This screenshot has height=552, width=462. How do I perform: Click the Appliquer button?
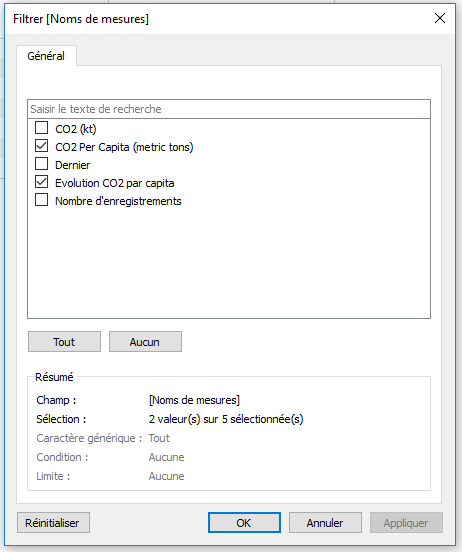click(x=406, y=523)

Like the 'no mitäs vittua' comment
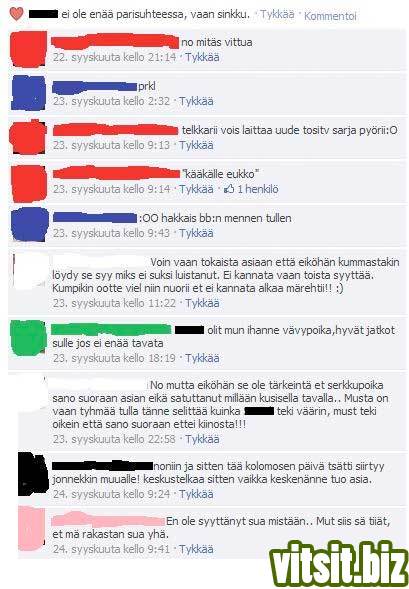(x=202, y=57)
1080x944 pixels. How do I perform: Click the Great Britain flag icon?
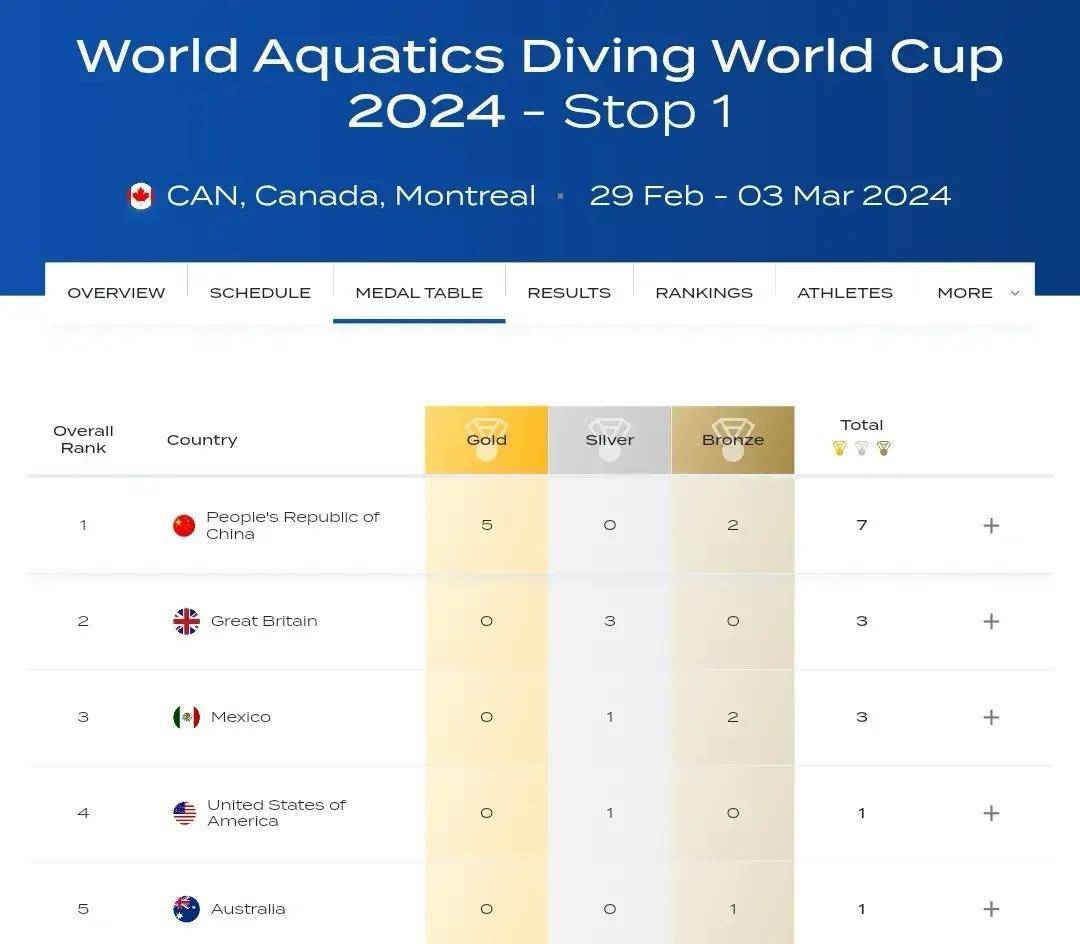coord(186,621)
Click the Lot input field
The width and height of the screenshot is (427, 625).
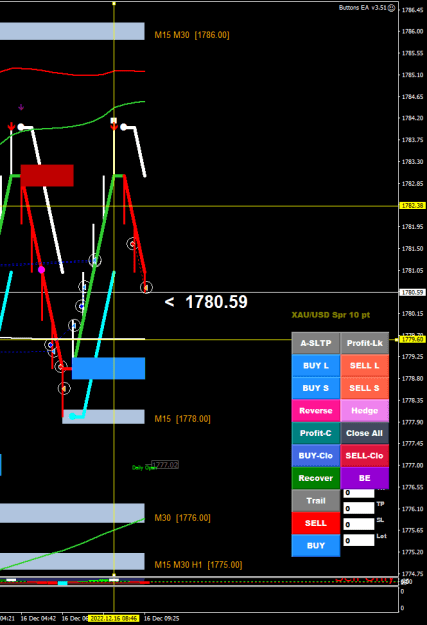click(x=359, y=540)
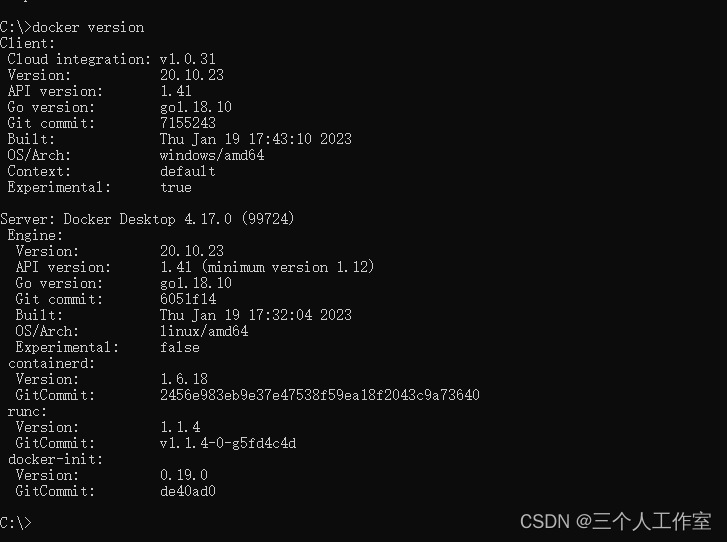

---

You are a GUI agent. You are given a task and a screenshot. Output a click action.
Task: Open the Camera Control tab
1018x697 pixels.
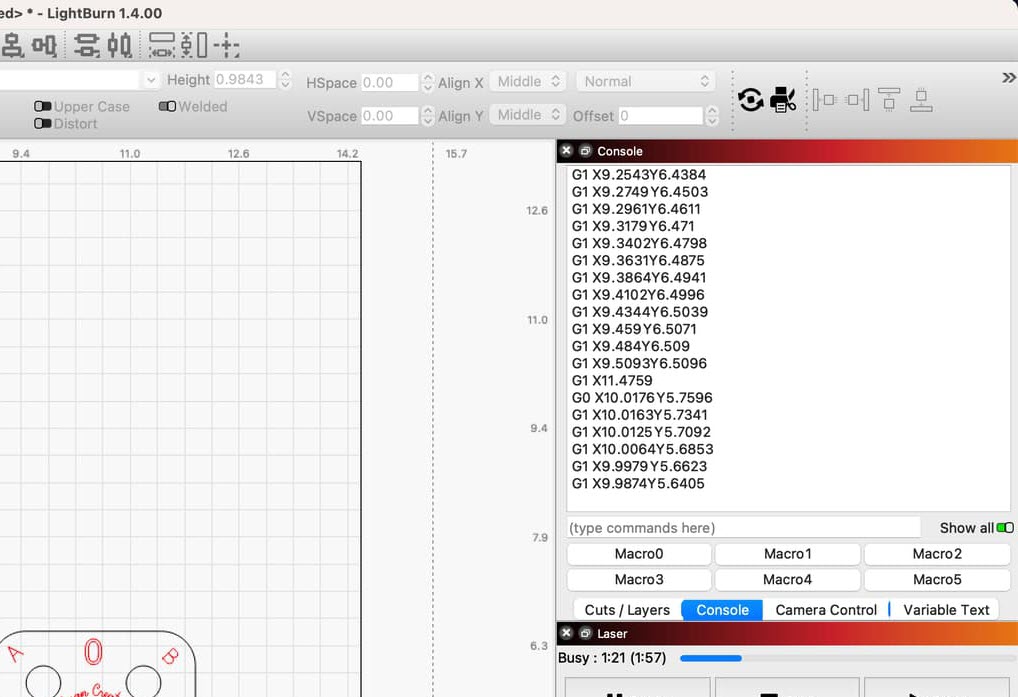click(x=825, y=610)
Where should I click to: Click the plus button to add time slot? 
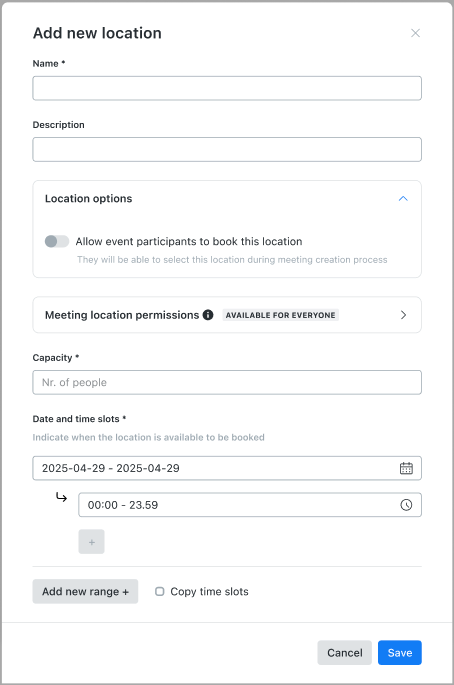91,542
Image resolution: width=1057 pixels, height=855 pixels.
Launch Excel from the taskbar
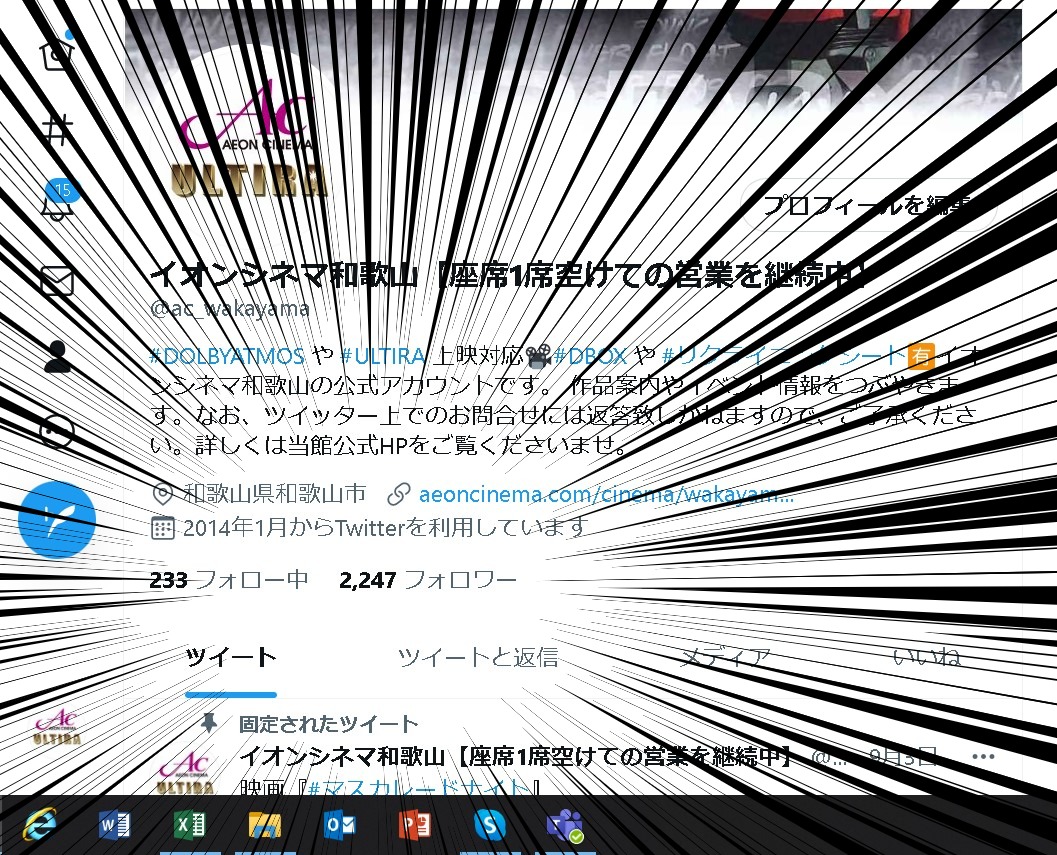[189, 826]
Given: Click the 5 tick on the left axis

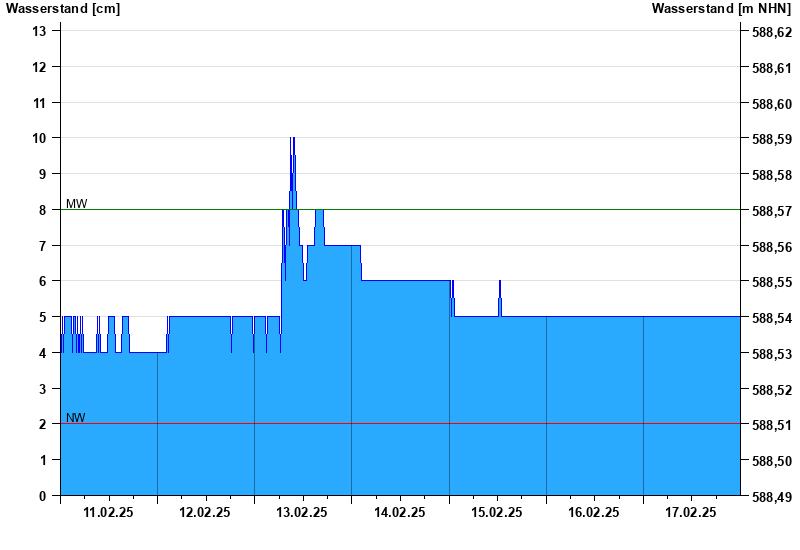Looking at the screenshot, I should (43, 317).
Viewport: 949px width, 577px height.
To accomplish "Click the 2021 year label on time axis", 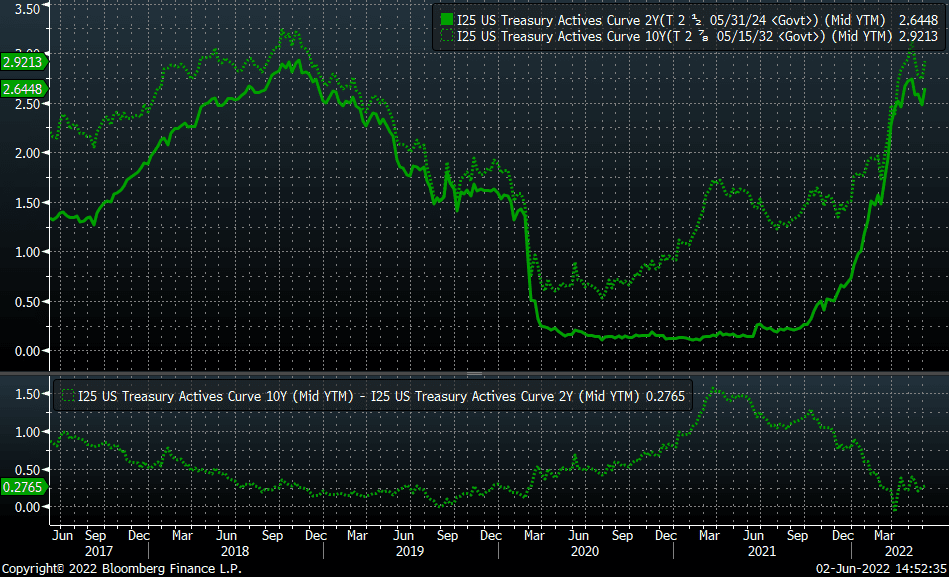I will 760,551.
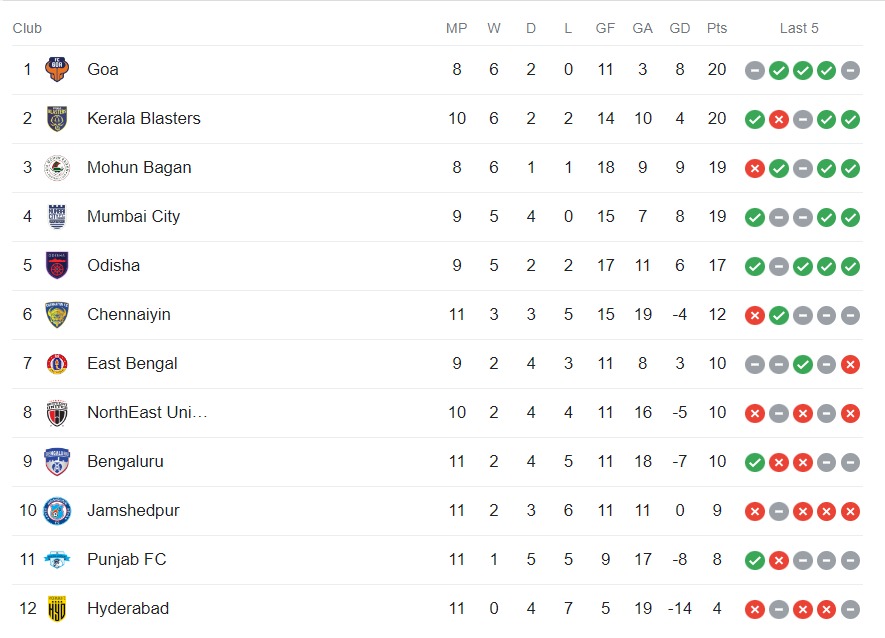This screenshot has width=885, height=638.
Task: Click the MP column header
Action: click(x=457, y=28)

--

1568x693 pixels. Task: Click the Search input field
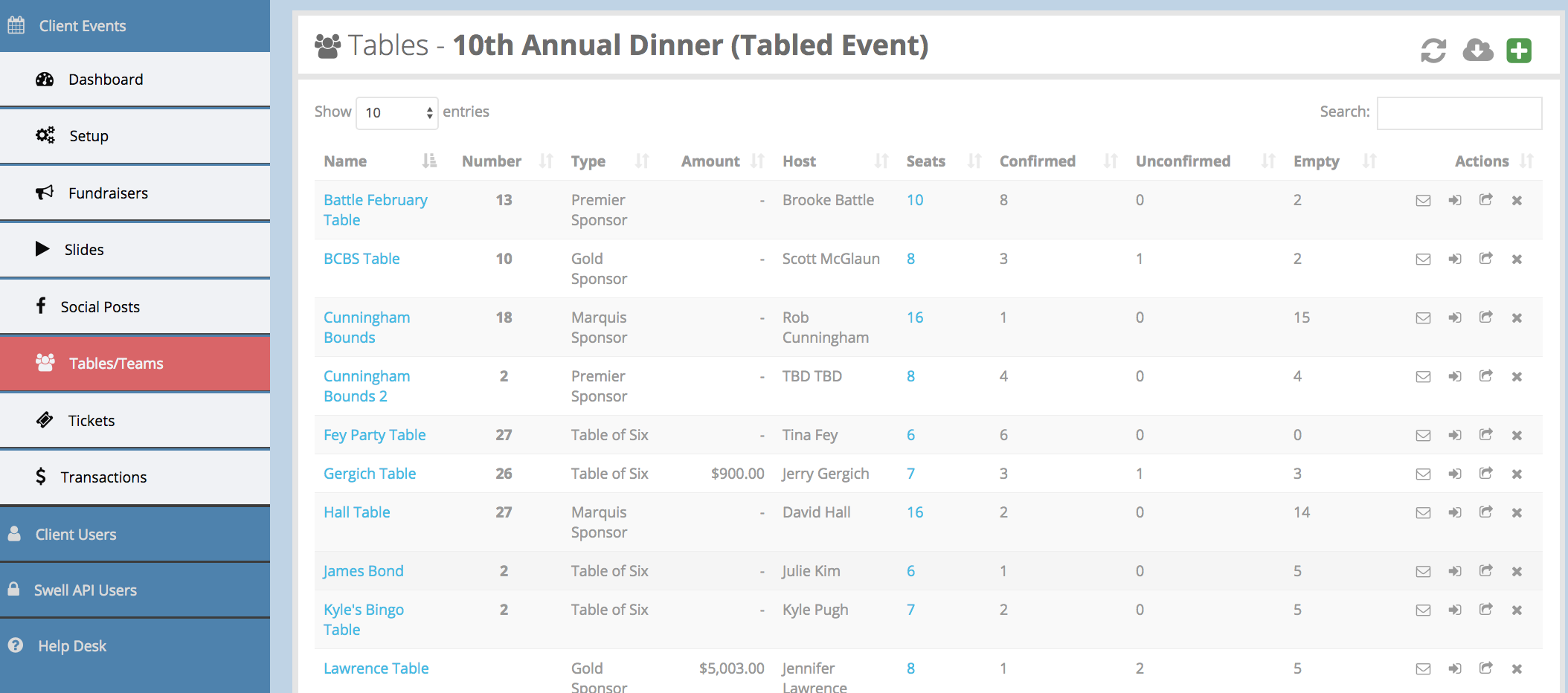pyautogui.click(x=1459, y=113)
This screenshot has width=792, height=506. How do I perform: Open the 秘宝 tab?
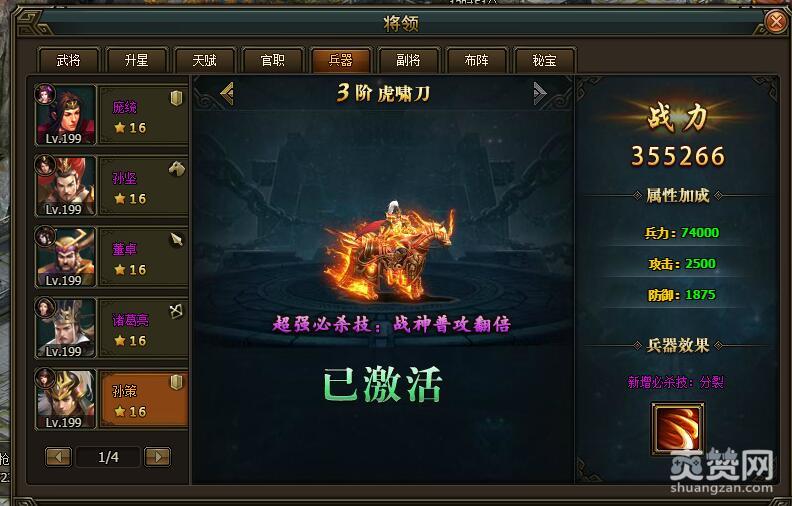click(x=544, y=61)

→ Given task: Can you rewrite the records from the line containing "This screenshot has height=552, width=462." through the line containing "click(x=359, y=540)", requests included, multiplying each coordinate in the answers by 1.1 and rounding to whole numbers, with halves rounded up? Give only those lines, and leave out the pictures.

→ Reply to the exercise:
This screenshot has height=552, width=462. How do I perform: Click the Appliquer button?
click(x=447, y=575)

Like the 'no mitäs vittua' comment
(x=222, y=63)
1080x944 pixels. How do I perform: Click the Great Britain flag icon?
coord(205,683)
Click the Lot input field
The width and height of the screenshot is (427, 625).
click(x=395, y=594)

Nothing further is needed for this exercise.